More broadly, quantile regression has been widely adopted in several scientific domains where distributional heterogeneity is central to inference. In economics, it is routinely used to study wage structures and income inequality; in environmental sciences, to model climatic extremes and pollutant concentration distributions; and in ecology and social sciences, to investigate skewed patterns such as species abundance and socioeconomic disparities. These applications collectively highlight the versatility of quantile regression as a distribution-sensitive analytical tool capable of addressing research questions that cannot be adequately explored using mean-based models alone [
4,
38,
39,
40].
Future methodological work should further explore quantile regression extensions, such as mixed-effects and Bayesian formulations, which could enhance its applicability in longitudinal and clustered epidemiological data [
12,
14,
41,
42,
43,
44].
5. Conclusions
Quantile regression offers a conceptually coherent and empirically flexible framework for epidemiological data analysis. By estimating conditional quantiles rather than conditional means, it enhances the understanding of population variability and uncovers heterogeneity often overlooked by ordinary regression. The method relaxes traditional assumptions, accommodates non-normality and heteroscedasticity, and extends median-based reasoning into a multivariate analytical context.

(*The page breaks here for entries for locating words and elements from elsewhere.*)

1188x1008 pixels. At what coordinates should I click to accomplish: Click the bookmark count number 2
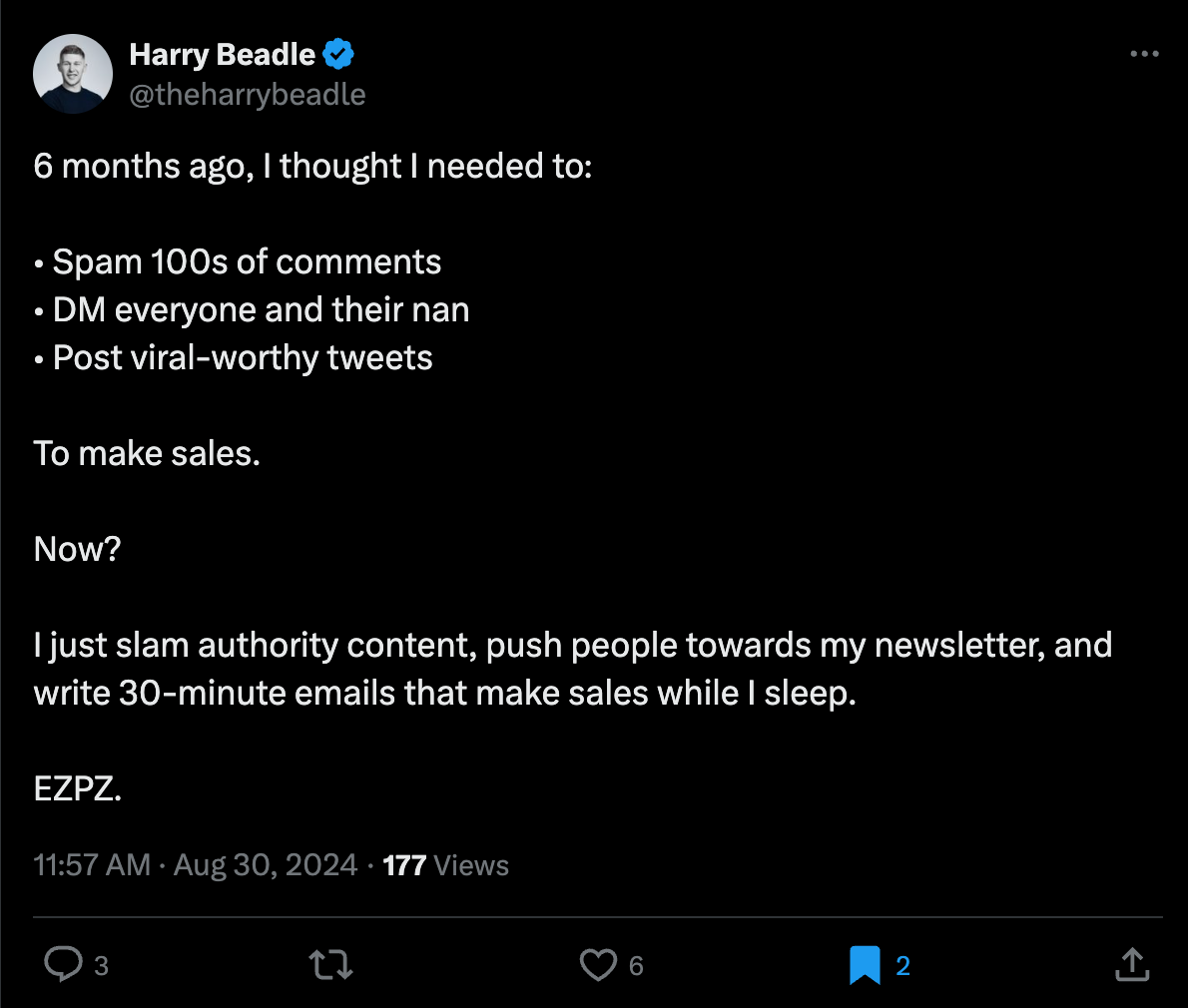pos(902,965)
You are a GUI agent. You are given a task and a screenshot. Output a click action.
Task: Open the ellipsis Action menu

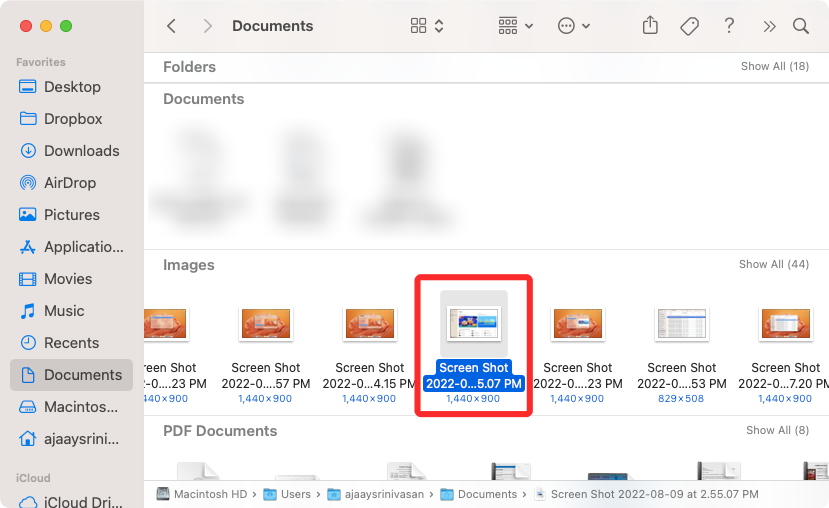pyautogui.click(x=573, y=26)
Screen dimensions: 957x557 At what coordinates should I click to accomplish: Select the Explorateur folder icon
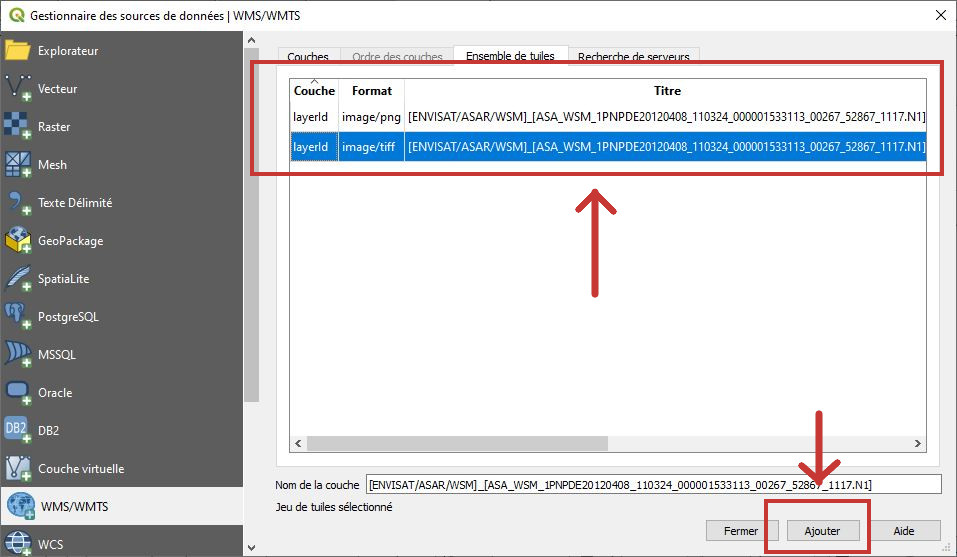point(18,50)
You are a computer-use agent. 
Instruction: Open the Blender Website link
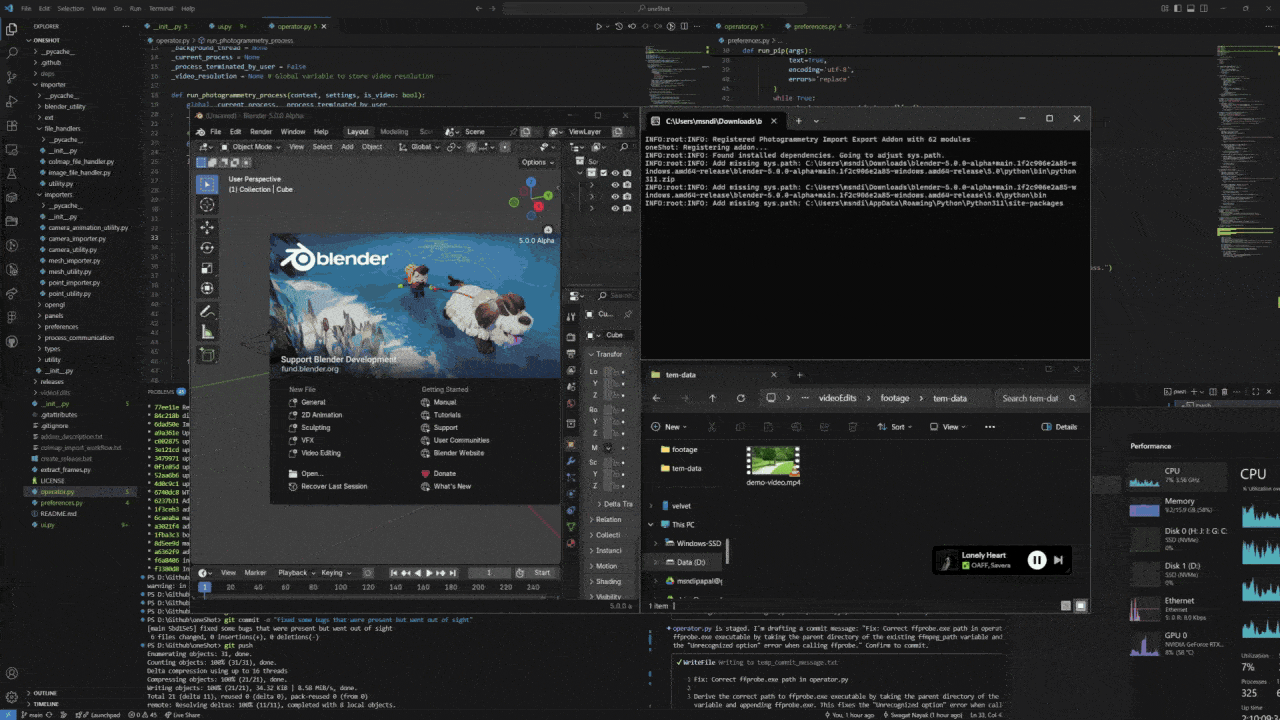click(x=458, y=453)
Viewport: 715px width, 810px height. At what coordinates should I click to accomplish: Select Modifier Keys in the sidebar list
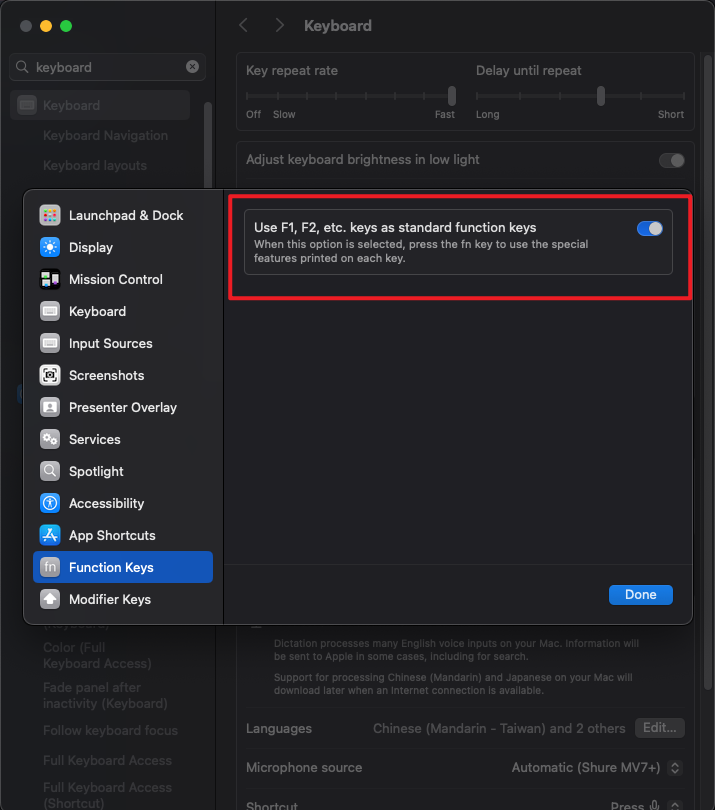click(110, 599)
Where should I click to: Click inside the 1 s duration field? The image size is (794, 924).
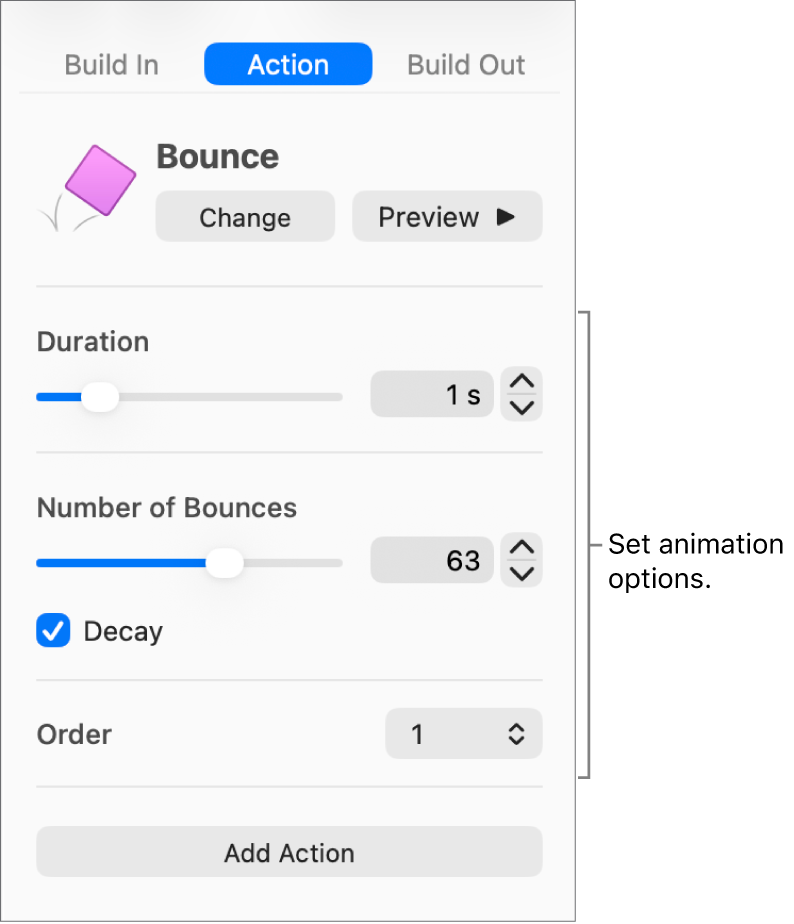[x=432, y=394]
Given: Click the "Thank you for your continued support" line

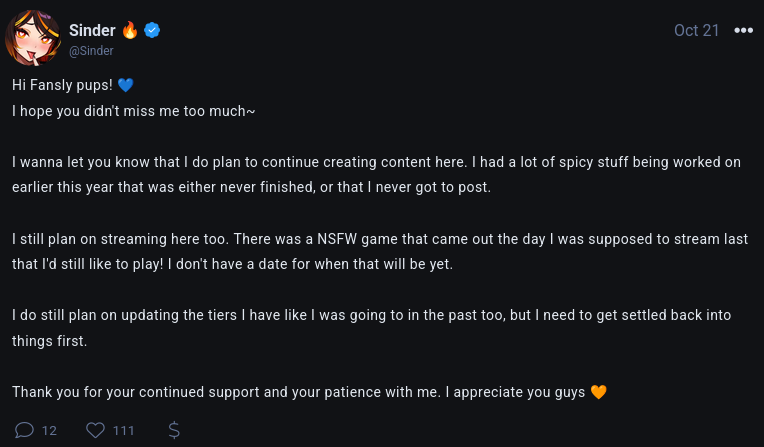Looking at the screenshot, I should [x=298, y=392].
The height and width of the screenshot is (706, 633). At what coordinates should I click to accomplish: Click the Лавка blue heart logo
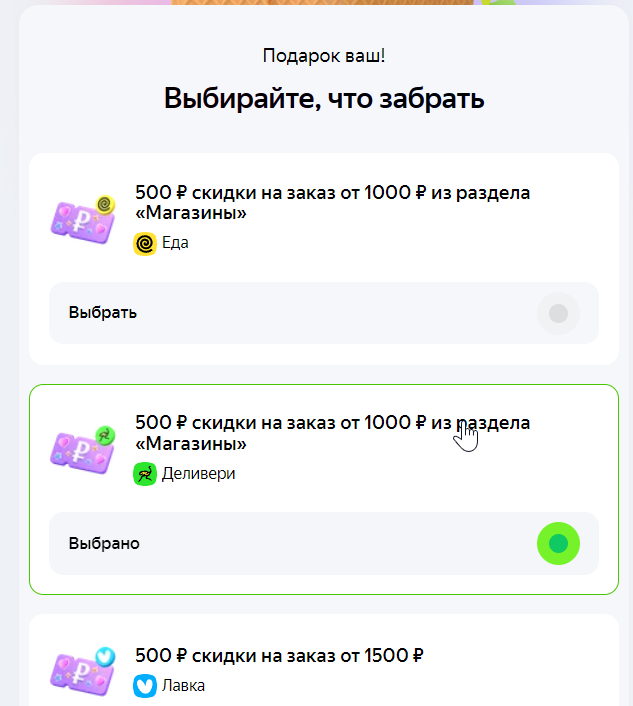click(145, 686)
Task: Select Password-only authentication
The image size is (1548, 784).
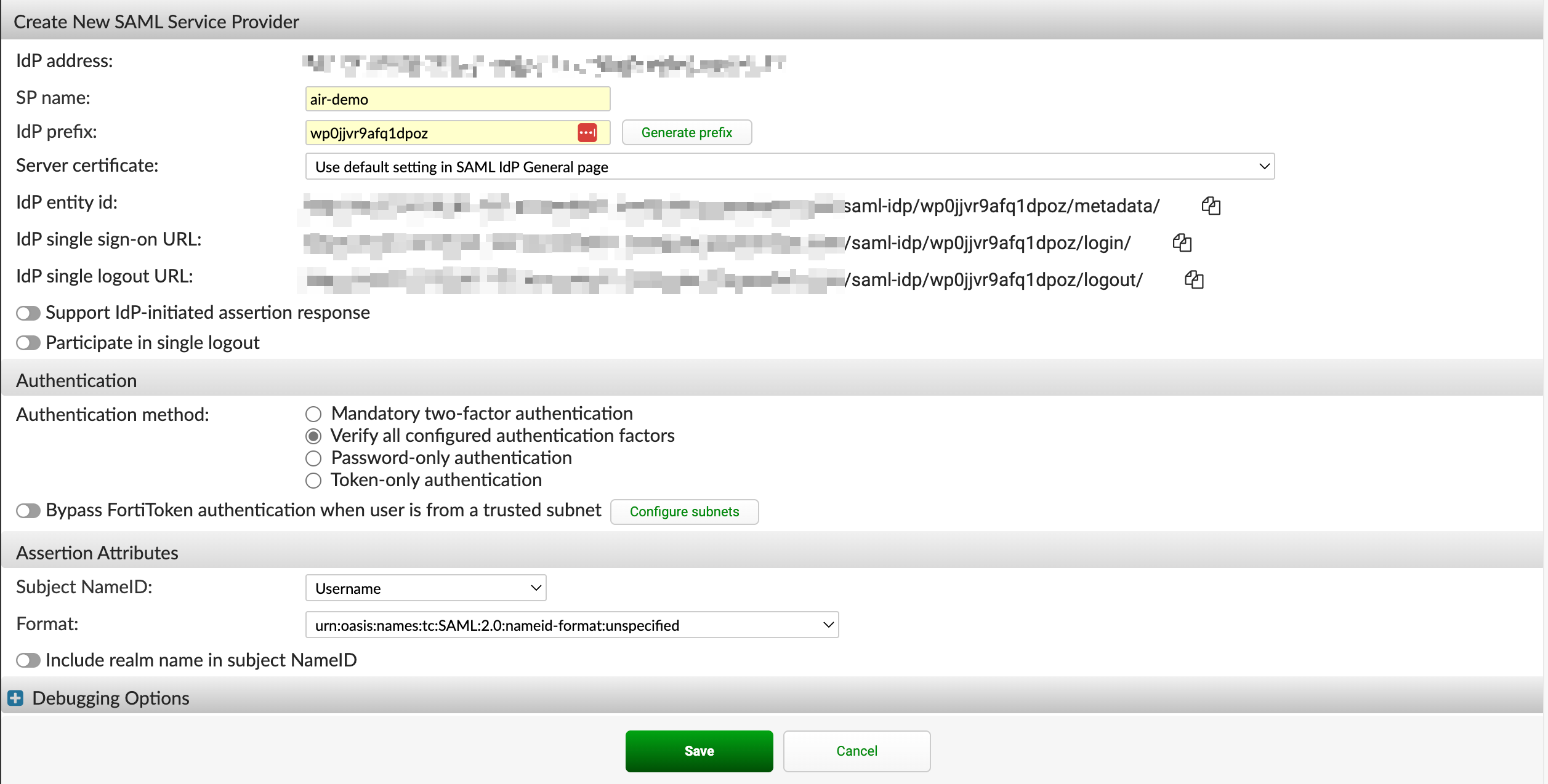Action: pyautogui.click(x=314, y=458)
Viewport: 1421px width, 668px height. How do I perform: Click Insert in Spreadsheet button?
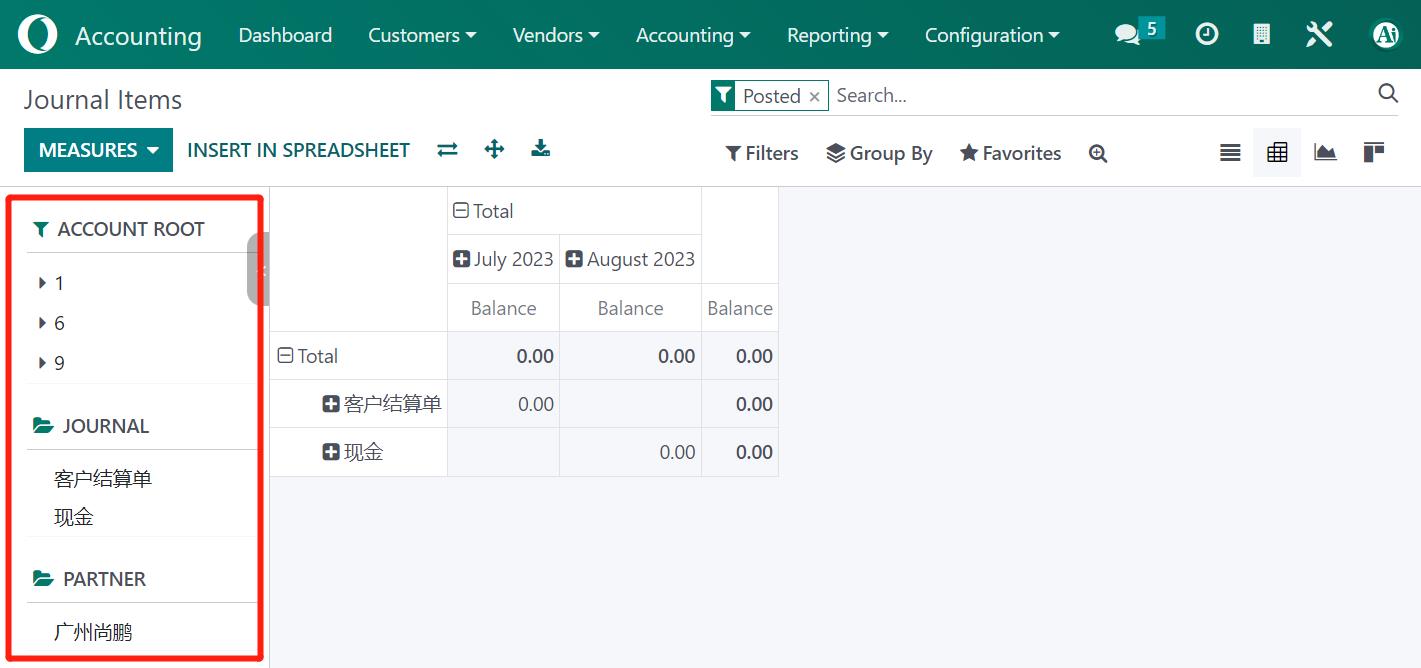(x=298, y=150)
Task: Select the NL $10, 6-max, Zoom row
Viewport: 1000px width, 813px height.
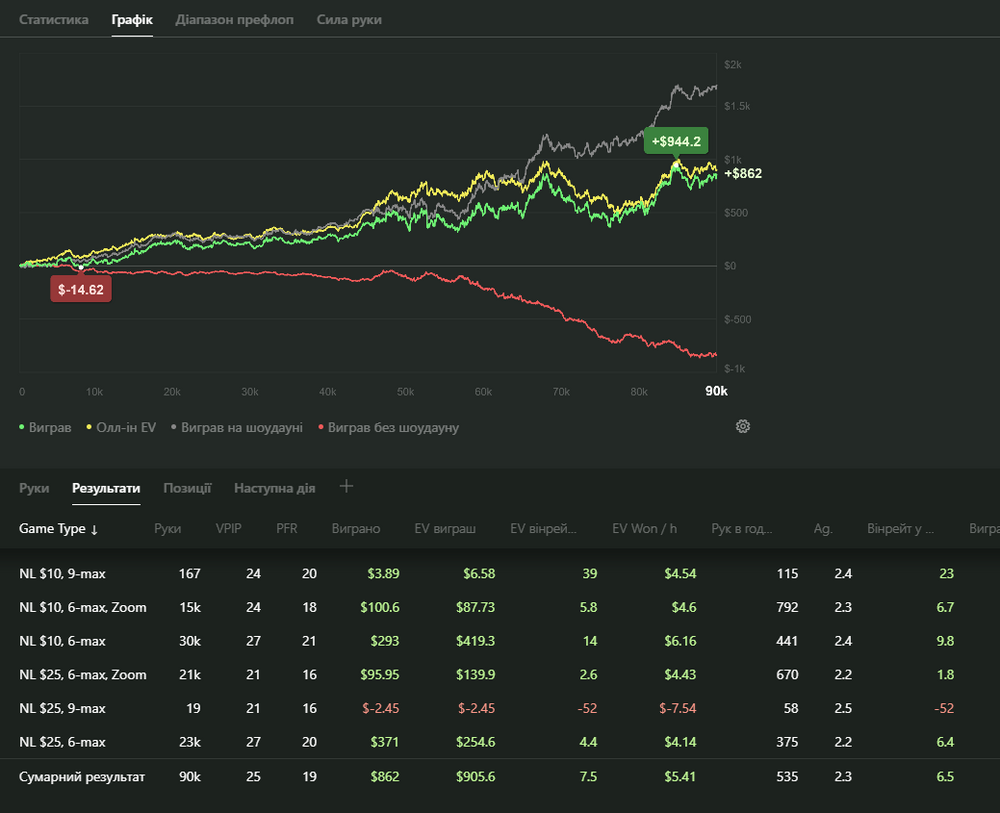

As demonstrated in this study, quantile regression complements rather than replaces traditional approaches, providing distribution-sensitive insights that improve the interpretive precision of epidemiological investigations. Broader adoption of quantile regression could strengthen the analytical foundations of population health research by identifying heterogeneous effects and subgroup-specific risk mechanisms that mean-based models may fail to capture.
Although illustrated here with an epidemiological example, the methodological strengths of quantile regression are equally relevant across other fields—such as economics, environmental studies, ecology, and the social sciences—where understanding effects across the entire outcome distribution is often essential. Presented in an applied and accessible context, this paper aims to encourage the wider use of quantile regression among applied researchers across public health and other scientific fields, positioning it both as a robust analytical tool and as an educational bridge toward more distribution-aware approaches to data analysis.